The love bird’s first memory was of Woodren: her clear gray eyes expressing her great happiness through them and not through the tiny curve of a smile on her thin pale lips. Her small white fingers pressed on the syringe gently, and a hot, mushy substance that tasted of apples and bananas went down its throat. The tiny black beak clattered against the plastic syringe greedily. “Aw, you poor baby. You’re hungry aren’t you, my Hoopsie-girl?” she murmured.
She then later taught her baby lovebird to fly with the patience of a mother. As soon as its wings started flapping feebly, she lifted Hoopsie up on the palm of her hand above her head and drew her hand away quickly, teaching the lovebird to fly and landing on Woodren’s soft bed.

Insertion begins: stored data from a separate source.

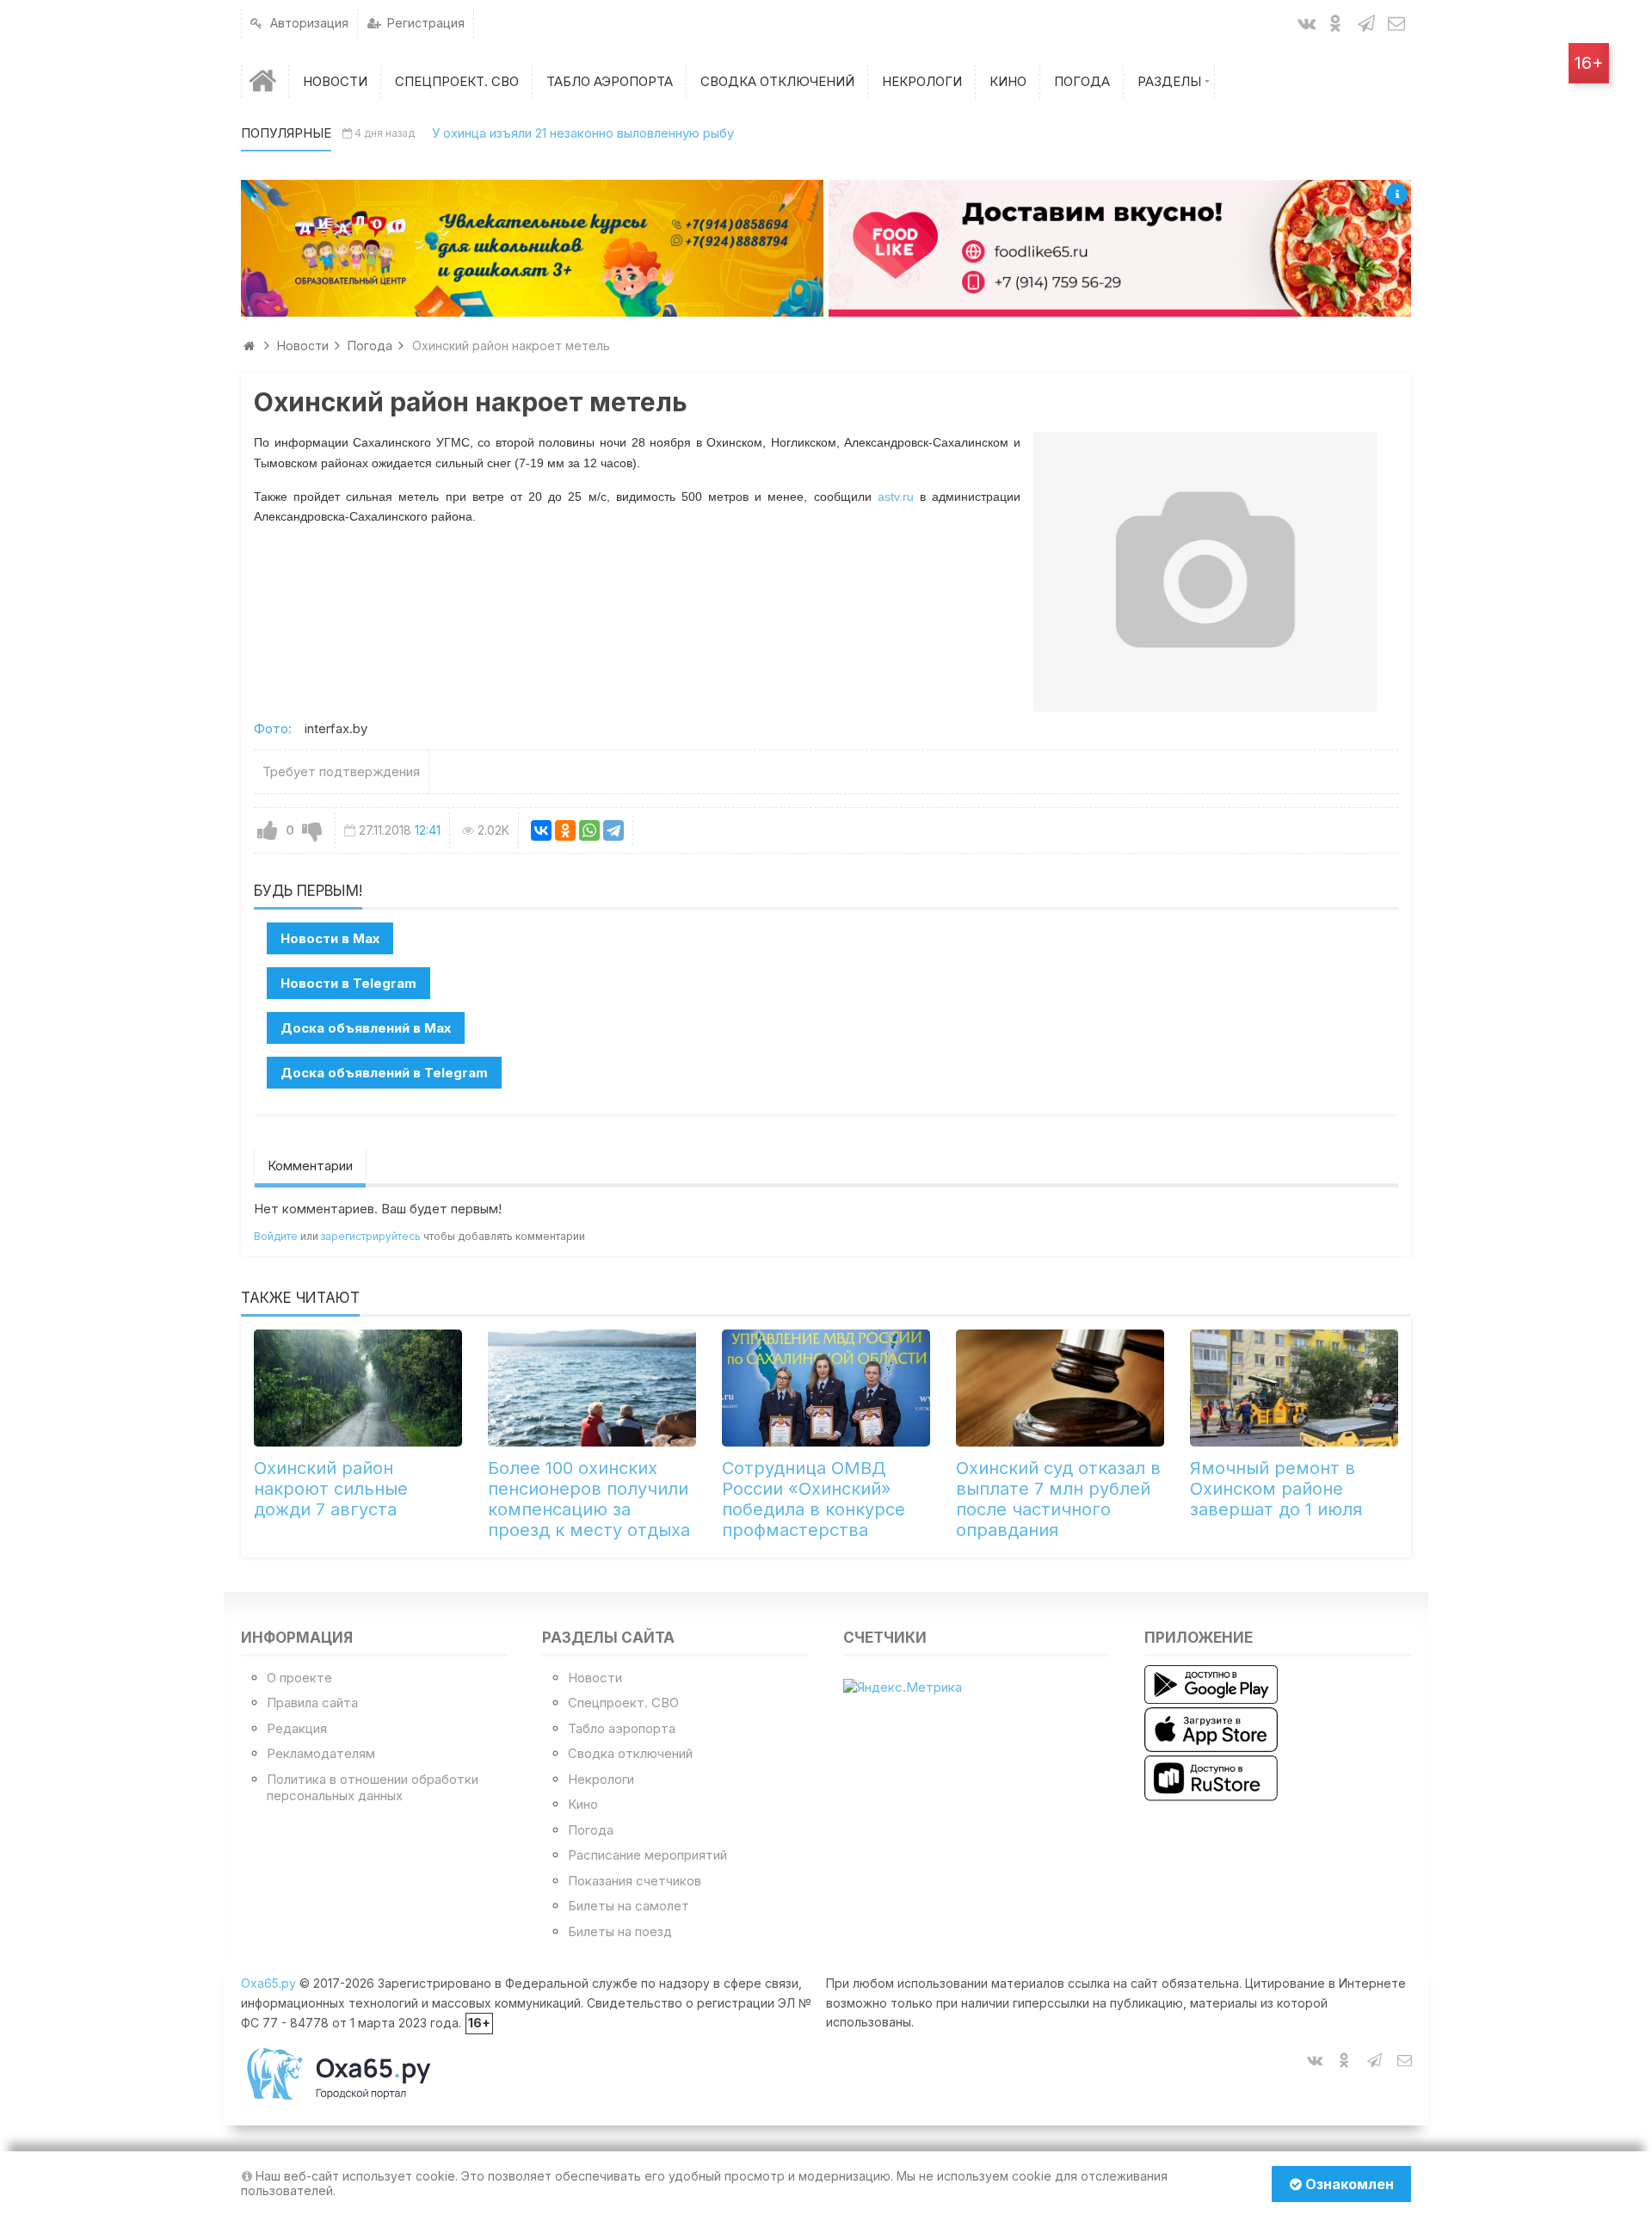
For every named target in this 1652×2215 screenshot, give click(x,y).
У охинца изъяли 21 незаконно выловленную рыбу (583, 133)
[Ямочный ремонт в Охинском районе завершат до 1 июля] (1294, 1388)
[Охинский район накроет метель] (1205, 571)
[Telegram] (613, 830)
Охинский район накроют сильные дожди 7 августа (331, 1489)
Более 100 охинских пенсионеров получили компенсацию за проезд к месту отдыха (589, 1499)
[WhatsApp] (589, 830)
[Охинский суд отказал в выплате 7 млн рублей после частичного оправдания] (1060, 1388)
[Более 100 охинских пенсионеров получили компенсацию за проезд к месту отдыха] (592, 1388)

On cold nights, Woodren would wrap her favorite emerald green scarf around Hoopsie and place her behind the television where it was always warm and sellotape the electric sockets and wires so that Hoopsie was safe.
Woodren never even considered snipping the feathers of Hoopsie’s wings; she would never hurt her darling creature, and snip of its greatest glory. She would comb the feathers with a miniature pink Barbie brush, noticing how blue feathers had started to appear on Hoopsie’s wings and red ones slowly layered beneath the blue as time went by.
Showering Hoopsie was the hardest of all. Aunt and Uncle Palmer had no idea that Hoopsie even existed and revealing her presence would leave both Hoopsie and Woodren with no home. Late at night, Woodren would have to sneak out to the bathroom on the first floor (not on the second floor because that one was right next to Aunt and Uncle Palmer’s bedroom), down the stairs (taking care to step over the thirteenth stair that groaned so loudly), turn on the taps quietly and wash a sleepy Hoopsie with warm water.
Her two youngest cousins often made fun of her for the funny smell that stuck on her clothes sometimes. Linda and Lucy, her bratty twin cousins, asked in their scornful sing-song voices, “Why do you lock your room Woodren? Scared we’ll find all your old ***** clothes under the bed that you wouldn’t let Ma throw away?”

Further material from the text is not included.